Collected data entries
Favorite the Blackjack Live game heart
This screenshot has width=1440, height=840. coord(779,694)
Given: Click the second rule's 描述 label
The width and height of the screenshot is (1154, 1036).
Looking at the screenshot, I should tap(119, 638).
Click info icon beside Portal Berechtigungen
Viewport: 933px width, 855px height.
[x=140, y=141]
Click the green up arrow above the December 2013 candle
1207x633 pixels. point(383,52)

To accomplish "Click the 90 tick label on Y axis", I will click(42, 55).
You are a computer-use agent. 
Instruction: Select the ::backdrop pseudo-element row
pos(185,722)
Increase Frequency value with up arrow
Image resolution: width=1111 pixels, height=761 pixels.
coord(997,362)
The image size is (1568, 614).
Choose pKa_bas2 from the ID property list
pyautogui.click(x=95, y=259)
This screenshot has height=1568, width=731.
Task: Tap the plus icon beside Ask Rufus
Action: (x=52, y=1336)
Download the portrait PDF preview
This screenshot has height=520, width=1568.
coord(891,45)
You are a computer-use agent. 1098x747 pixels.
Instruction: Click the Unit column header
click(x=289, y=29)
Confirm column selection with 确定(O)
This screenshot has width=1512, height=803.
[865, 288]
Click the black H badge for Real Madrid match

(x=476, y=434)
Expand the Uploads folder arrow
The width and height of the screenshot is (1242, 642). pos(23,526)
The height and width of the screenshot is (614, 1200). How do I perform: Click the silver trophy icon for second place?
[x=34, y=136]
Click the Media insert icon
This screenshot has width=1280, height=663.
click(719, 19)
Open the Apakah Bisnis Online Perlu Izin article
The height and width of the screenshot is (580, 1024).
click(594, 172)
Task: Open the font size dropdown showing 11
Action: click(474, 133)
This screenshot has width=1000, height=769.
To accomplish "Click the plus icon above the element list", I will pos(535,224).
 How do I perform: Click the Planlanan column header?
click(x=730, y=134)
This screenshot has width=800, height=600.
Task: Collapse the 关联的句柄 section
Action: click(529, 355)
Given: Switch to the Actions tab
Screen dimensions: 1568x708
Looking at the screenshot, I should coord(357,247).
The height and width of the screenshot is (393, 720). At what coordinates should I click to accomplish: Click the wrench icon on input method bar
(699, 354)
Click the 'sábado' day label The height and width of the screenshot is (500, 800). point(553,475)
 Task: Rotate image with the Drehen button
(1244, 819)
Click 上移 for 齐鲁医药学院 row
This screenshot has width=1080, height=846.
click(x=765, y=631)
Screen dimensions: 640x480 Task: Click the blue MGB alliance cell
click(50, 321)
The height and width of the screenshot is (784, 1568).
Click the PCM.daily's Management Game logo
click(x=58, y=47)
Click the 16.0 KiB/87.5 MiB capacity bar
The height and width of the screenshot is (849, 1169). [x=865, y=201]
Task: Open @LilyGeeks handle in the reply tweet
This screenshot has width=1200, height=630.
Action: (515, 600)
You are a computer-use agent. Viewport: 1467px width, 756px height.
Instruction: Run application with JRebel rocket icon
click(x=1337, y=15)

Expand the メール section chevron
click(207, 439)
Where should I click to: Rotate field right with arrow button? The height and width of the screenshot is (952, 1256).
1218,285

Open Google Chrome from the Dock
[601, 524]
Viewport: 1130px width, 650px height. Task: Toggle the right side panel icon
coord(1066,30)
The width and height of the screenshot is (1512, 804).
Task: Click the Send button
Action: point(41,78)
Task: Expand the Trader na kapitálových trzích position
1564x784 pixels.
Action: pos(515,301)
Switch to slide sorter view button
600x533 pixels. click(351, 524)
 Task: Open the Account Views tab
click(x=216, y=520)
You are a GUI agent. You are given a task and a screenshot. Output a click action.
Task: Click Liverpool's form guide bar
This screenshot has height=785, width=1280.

YOUR ASSIGNMENT
Find the lines in the data that include "computer", then copy each of them.

RESPONSE
You are a computer-use agent. 
You are a computer-use agent. 1098x747 pixels.
You are a computer-use agent. Viewport: 1467px width, 756px height.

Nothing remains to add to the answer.